The documentation section allows the report submitter to attach any relevant documents if applicable. While we encourage report submitters to answer as many questions as possible to allow for the most robust data collection and analysis, all questions in the form are optional. If report submitters do not feel comfortable providing incident data, we still encourage them to complete the lessons learned and recommendations section. These recommendations and lessons learned can still play an important role in helping other schools prevent acts of violence. Lessons learned and recommendations can cover any aspect of the attack or averted attack- from physical school safety mechanisms, to safety drills and procedures, to the level of communication that played a role as the incident was addressed or prevented.
As previously mentioned, the report form can be filled out anonymously. We only suggest providing basic contact information if the submitter is unable to complete the form in one sitting and wants to be able to return to the same question form.
Once a form is submitted, school safety subject matter experts remove identifying information as necessary, and provide additional lessons learned and/or recommendations. Subject matter experts have backgrounds in counseling psychology, campus security and law enforcement, risk management, and threat assessments. Experts have additionally conducted previous research on averted and carried out attacks.
During the review process, the report form is NOT available publicly on the website. Only after review by subject matter experts and the Police Foundation will the report be published in the report library at www.asvnearmiss.org. In fact, when the scrubbed version of a report is completed, that version overwrites and permanently deletes the originally submitted report. Had the originally submitted version contained any identifying information, it is permanently deleted. Reports are searchable and categorized by fields such as type of school, means of plot discovery, types of weapons acquired by the perpetrator, date of the attack or planned attack, and more.
The Averted School Violence database holds great promise in informing school safety policies, procedures and practices through a robust library of incidents, lessons learned and best practices. By carefully analyzing the incidents recorded in the database and the lessons learned, SROs, school administrators, teachers and parents can strengthen current programs and identify next practices to ensure the safety and security of our schools.
---------------
Problems to solve:
A – List the fields named in the passage on the Averted School Violence database by which reports are searchable and categorized.
B – In the passage on the Averted School Violence database, what happens to the originally submitted report once its scrubbed version is completed?
C – Return the part of the passage on the Averted School Violence database from "The Averted School" up to and including "of our schools.", word for word.

The data:
---------------
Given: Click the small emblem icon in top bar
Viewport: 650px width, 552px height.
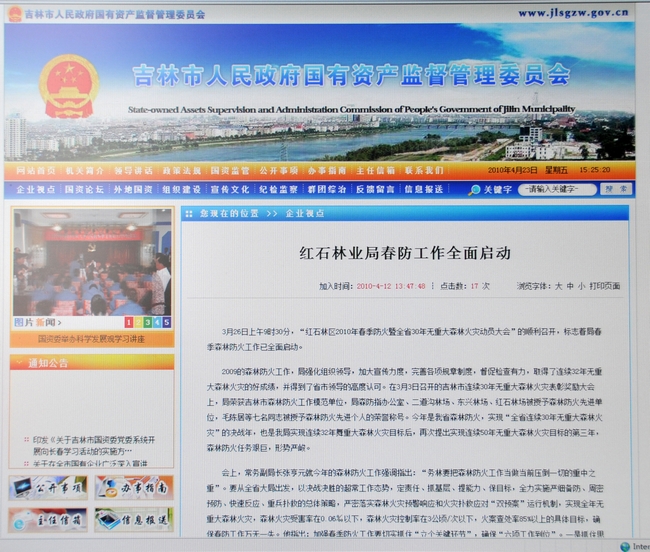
---------------
Numbered responses:
A –
- Type of school
- Means of plot discovery
- Types of weapons acquired by the perpetrator
- Date of the attack or planned attack

B – The scrubbed version overwrites and permanently deletes it.

C –
The Averted School Violence database holds great promise in informing school safety policies, procedures and practices through a robust library of incidents, lessons learned and best practices. By carefully analyzing the incidents recorded in the database and the lessons learned, SROs, school administrators, teachers and parents can strengthen current programs and identify next practices to ensure the safety and security of our schools.